Required action: Take the material below and output exactly the run of lines from the one containing "Click the Ascending sort icon in Outliner" down to the one containing "Task: Open the Opportunities tab", with both included.

Input data:
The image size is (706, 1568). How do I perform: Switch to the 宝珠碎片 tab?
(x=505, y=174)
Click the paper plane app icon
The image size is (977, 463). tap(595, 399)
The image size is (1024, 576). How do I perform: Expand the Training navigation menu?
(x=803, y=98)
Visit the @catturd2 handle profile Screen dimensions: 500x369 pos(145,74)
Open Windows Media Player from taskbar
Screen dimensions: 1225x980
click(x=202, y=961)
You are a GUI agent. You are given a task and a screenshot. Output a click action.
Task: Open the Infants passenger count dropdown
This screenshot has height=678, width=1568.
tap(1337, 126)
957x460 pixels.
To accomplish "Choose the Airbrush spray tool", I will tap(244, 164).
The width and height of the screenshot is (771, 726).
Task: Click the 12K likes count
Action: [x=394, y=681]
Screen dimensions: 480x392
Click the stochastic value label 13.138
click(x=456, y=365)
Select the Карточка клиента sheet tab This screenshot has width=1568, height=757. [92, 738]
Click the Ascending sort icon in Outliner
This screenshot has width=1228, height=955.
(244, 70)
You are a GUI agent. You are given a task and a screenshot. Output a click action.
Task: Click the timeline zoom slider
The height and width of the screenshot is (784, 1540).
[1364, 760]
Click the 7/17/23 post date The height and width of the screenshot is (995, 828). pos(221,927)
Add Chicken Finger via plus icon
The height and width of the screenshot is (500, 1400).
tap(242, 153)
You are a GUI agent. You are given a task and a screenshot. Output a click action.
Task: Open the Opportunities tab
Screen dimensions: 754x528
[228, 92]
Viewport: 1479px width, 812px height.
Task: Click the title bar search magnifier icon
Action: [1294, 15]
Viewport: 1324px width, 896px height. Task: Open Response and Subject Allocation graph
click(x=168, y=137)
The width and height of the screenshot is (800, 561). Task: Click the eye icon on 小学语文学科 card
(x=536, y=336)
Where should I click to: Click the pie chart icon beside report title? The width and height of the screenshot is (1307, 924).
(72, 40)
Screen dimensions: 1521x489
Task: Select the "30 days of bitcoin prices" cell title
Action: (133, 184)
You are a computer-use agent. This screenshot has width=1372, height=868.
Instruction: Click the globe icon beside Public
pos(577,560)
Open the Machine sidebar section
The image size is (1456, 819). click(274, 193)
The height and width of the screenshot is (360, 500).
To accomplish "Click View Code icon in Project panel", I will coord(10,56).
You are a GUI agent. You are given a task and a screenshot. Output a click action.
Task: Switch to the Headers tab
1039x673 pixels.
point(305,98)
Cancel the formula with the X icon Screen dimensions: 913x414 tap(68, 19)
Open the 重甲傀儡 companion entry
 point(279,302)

Response:
Click the Ascending sort icon in Outliner
This screenshot has width=1228, height=955.
(244, 70)
You are a GUI agent. You are given a task and a screenshot. Output a click action.
Task: Click the timeline zoom slider
The height and width of the screenshot is (784, 1540).
[1364, 760]
Click the 7/17/23 post date The height and width of the screenshot is (995, 828). pos(221,927)
Add Chicken Finger via plus icon
The height and width of the screenshot is (500, 1400).
tap(242, 153)
You are a GUI agent. You are given a task and a screenshot. Output a click action.
Task: Open the Opportunities tab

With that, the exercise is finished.